[Collected data]
○ ○ ○ ○

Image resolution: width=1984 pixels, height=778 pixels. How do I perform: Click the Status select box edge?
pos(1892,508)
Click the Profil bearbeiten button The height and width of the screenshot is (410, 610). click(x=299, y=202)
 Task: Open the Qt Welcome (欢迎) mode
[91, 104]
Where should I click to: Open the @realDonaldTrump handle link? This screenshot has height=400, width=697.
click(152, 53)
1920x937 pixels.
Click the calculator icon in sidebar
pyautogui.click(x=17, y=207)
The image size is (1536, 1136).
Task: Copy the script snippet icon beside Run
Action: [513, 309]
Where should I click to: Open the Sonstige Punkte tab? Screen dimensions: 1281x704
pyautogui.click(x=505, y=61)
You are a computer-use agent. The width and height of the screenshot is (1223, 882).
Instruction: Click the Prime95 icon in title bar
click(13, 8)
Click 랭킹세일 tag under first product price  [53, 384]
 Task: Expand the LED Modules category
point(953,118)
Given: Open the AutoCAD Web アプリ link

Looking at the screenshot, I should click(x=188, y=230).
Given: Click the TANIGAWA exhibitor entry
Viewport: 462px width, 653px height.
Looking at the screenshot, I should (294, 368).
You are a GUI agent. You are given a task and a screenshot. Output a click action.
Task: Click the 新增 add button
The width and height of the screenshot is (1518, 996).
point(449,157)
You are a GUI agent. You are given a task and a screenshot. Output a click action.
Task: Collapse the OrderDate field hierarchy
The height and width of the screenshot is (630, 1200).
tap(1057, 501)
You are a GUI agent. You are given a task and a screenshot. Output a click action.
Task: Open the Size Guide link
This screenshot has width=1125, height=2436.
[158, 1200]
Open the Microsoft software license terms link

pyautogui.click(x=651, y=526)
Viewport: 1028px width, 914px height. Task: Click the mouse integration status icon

○ ○ ○ ○

* Description of the task:
Your answer must be the number of lines above that contain the word "button", stated alone.

* Output of the task:
2